Technical background is not a total must, but experience and/or knowledge in information security definitely helps as it is an inseparable part of data protection. Otherwise, beyond subject matter expertise, I find good communication skills and understanding of the specific business crucial: you need to be able to discuss with the business people, understand them and come up with solutions that address the risks effectively but which are feasible and not overbearing.
3. How have you seen the data privacy landscape change from a legal perspective over the past 3 years?
According to the statistics of the United Nations Conference on Trade and Development (UNCTAD) in 2020 66 % of countries in different parts of the world had put in place legislation to secure the protection of data and privacy. 10 % had draft legislation. These figures tell that data protection is not only a European phenomenon but keeps constantly growing in all regions meaning that a global approach is ever more important for any company that operates internationally.
4. With rising consumer privacy awareness, how can businesses best inform users that their data is secure and private?
In general, by being transparent and concrete towards the users about the steps the company has taken to protect personal data. The GDPR introduced data protection certifications as a new concept for demonstrating compliance. There will be certification mechanisms soon available for businesses and this can be a very helpful tool to inform users and customers about the level of data protection.
5. You have previously held data protection positions in multinational companies, advising business functions on various topics in data privacy, negotiating data protection agreements, and drafting data privacy guidance and processes. What was the most important career lesson you learned in that position?

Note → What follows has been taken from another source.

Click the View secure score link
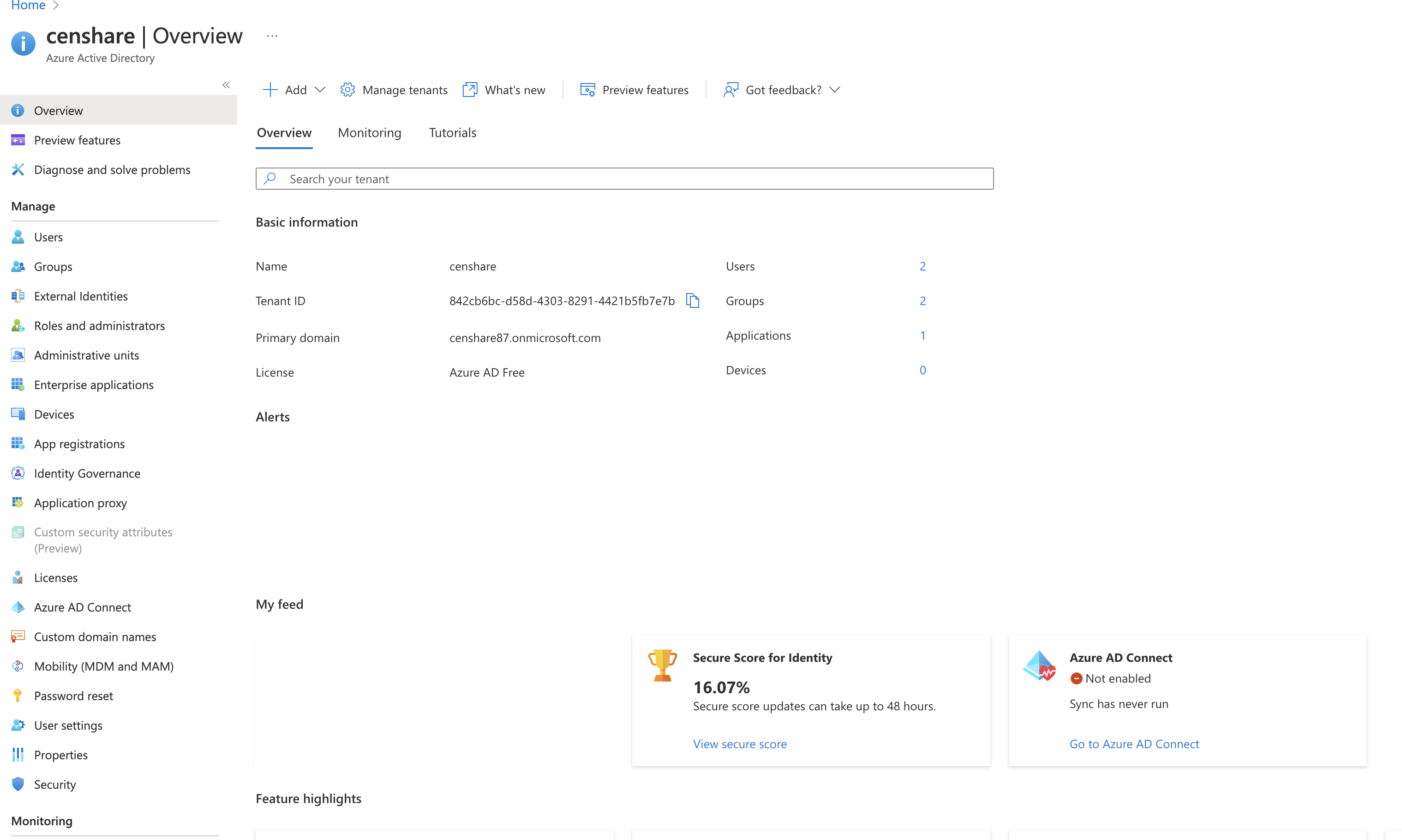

I have learnt a lot about how different business functions operate and what kind of specific data protection challenges they face. I find these insights very valuable. Data protection issues for IT-system development are different from the ones for – let’s say – sales and marketing activities.
6. What are the most dangerous threats to the security of personal data on the Internet today, and how can we protect ourselves from them?
New technical vulnerabilities are of course emerging all the time and cybercriminals may be able to successfully exploit them in their attacks but, as many data breach statistics show, the human factor is one of the top threats causing incidents such as loss of mobile devices and malware through clicking suspicious links in emails, just to name a few. Training employees in the companies and educating the public about the consequences of breaches and what an individual can do to prevent or lessen the effect of a breach can certainly go long way to reduce human errors.
7. What trend(s) do you expect to see in data protection in 2021?
I expect to see more awareness among the “average” users and interest in privacy-friendly solutions even if the providers of these solutions are not – at least not yet – big players in the market. The growing use of alternative instant messaging apps is one of the indicators of this trend.
8. What advice would you give to women who may think data protection is a more masculine profession and hence, not a suitable career path?
Although it might be that the majority of the data protection experts with technical education are men, I have actually met a lot of women working in this field. Therefore my experience doesn’t confirm a belief that data protection would be a more masculine profession. I think it is more important to go after what interests you, what you are good at, and not let gender expectations or statistics get in the way.
9. What do you think we should be doing more to encourage more women to consider a career in tech, data protection, and information security?
Perhaps showing successful yet relatable female examples and investing in mentoring women in the beginning of and during their careers. These are things that have helped me forward.
10. Lastly, what personal development do you do on a regular basis to keep yourself sharp?
I visit data protection conferences and events (at the moment online) that I find relevant for me. Otherwise, networking is very important in any field especially if you are the only data protection expert in your organization.